◆ WHAT THE TASK ASKS:
Render all of the material below as a numbered list, one line per item, omitting any blank lines.

◆ MATERIAL PROVIDED:
- - - - - - -

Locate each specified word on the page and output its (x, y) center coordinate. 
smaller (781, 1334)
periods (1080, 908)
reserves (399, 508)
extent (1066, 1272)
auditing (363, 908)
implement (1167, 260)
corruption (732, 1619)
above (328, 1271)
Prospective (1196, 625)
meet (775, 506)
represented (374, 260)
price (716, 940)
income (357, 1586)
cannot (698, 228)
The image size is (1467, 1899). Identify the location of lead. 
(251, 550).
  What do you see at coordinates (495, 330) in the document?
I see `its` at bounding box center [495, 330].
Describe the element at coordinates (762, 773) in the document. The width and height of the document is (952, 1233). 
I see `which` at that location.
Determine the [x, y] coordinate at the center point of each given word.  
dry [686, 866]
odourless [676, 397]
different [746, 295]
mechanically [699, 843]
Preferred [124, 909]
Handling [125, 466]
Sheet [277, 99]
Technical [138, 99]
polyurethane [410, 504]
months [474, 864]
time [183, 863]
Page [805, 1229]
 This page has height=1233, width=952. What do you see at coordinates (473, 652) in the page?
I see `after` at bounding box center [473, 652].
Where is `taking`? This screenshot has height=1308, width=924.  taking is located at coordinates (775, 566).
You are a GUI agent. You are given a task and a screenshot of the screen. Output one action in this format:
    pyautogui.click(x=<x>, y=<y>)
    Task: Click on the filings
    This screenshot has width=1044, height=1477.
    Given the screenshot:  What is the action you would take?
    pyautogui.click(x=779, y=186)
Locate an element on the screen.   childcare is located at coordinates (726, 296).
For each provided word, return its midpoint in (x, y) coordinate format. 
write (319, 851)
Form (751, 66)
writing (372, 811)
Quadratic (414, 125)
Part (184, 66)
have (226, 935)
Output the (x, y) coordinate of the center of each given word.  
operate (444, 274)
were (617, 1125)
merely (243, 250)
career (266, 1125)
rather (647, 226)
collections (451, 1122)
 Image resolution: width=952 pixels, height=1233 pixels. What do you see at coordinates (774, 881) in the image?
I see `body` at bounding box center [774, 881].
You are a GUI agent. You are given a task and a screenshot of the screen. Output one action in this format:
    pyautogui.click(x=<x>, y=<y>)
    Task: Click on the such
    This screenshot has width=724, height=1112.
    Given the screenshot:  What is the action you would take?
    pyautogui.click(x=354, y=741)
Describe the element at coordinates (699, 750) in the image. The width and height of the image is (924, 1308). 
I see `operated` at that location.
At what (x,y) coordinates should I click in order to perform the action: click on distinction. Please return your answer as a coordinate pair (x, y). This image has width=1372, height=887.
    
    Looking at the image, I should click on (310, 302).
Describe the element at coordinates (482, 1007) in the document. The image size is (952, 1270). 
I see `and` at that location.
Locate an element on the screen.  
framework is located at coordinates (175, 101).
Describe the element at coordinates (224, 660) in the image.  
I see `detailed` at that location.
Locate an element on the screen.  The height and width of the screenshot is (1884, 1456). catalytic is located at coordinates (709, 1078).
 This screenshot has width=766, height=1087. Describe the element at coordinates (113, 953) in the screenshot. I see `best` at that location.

- - - - - - -

◆ RESPONSE:
1. Locate each specified word on the page and output its (x, y) center coordinate. 
2. smaller (781, 1334)
3. periods (1080, 908)
4. reserves (399, 508)
5. extent (1066, 1272)
6. auditing (363, 908)
7. implement (1167, 260)
8. corruption (732, 1619)
9. above (328, 1271)
10. Prospective (1196, 625)
11. meet (775, 506)
12. represented (374, 260)
13. price (716, 940)
14. income (357, 1586)
15. cannot (698, 228)
16. The image size is (1467, 1899). Identify the location of lead. 
17. (251, 550).
18.   What do you see at coordinates (495, 330) in the document?
19. I see `its` at bounding box center [495, 330].
20. Describe the element at coordinates (762, 773) in the document. The width and height of the document is (952, 1233). 
21. I see `which` at that location.
22. Determine the [x, y] coordinate at the center point of each given word.  
23. dry [686, 866]
24. odourless [676, 397]
25. different [746, 295]
26. mechanically [699, 843]
27. Preferred [124, 909]
28. Handling [125, 466]
29. Sheet [277, 99]
30. Technical [138, 99]
31. polyurethane [410, 504]
32. months [474, 864]
33. time [183, 863]
34. Page [805, 1229]
35.  This page has height=1233, width=952. What do you see at coordinates (473, 652) in the page?
36. I see `after` at bounding box center [473, 652].
37. Where is `taking`? This screenshot has height=1308, width=924.  taking is located at coordinates (775, 566).
38. You are a GUI agent. You are given a task and a screenshot of the screen. Output one action in this format:
39.     pyautogui.click(x=<x>, y=<y>)
40.     Task: Click on the filings
41.     This screenshot has width=1044, height=1477.
42.     Given the screenshot:  What is the action you would take?
43.     pyautogui.click(x=779, y=186)
44. Locate an element on the screen.   childcare is located at coordinates (726, 296).
45. For each provided word, return its midpoint in (x, y) coordinate format. 
46. write (319, 851)
47. Form (751, 66)
48. writing (372, 811)
49. Quadratic (414, 125)
50. Part (184, 66)
51. have (226, 935)
52. Output the (x, y) coordinate of the center of each given word.  
53. operate (444, 274)
54. were (617, 1125)
55. merely (243, 250)
56. career (266, 1125)
57. rather (647, 226)
58. collections (451, 1122)
59.  Image resolution: width=952 pixels, height=1233 pixels. What do you see at coordinates (774, 881) in the image?
60. I see `body` at bounding box center [774, 881].
61. You are a GUI agent. You are given a task and a screenshot of the screen. Output one action in this format:
62.     pyautogui.click(x=<x>, y=<y>)
63.     Task: Click on the such
64.     This screenshot has width=724, height=1112.
65.     Given the screenshot:  What is the action you would take?
66.     pyautogui.click(x=354, y=741)
67. Describe the element at coordinates (699, 750) in the image. The width and height of the image is (924, 1308). 
68. I see `operated` at that location.
69. At what (x,y) coordinates should I click in order to perform the action: click on distinction. Please return your answer as a coordinate pair (x, y). This image has width=1372, height=887.
70.     Looking at the image, I should click on (310, 302).
71. Describe the element at coordinates (482, 1007) in the document. The image size is (952, 1270). 
72. I see `and` at that location.
73. Locate an element on the screen.  
74. framework is located at coordinates (175, 101).
75. Describe the element at coordinates (224, 660) in the image.  
76. I see `detailed` at that location.
77. Locate an element on the screen.  The height and width of the screenshot is (1884, 1456). catalytic is located at coordinates (709, 1078).
78.  This screenshot has width=766, height=1087. Describe the element at coordinates (113, 953) in the screenshot. I see `best` at that location.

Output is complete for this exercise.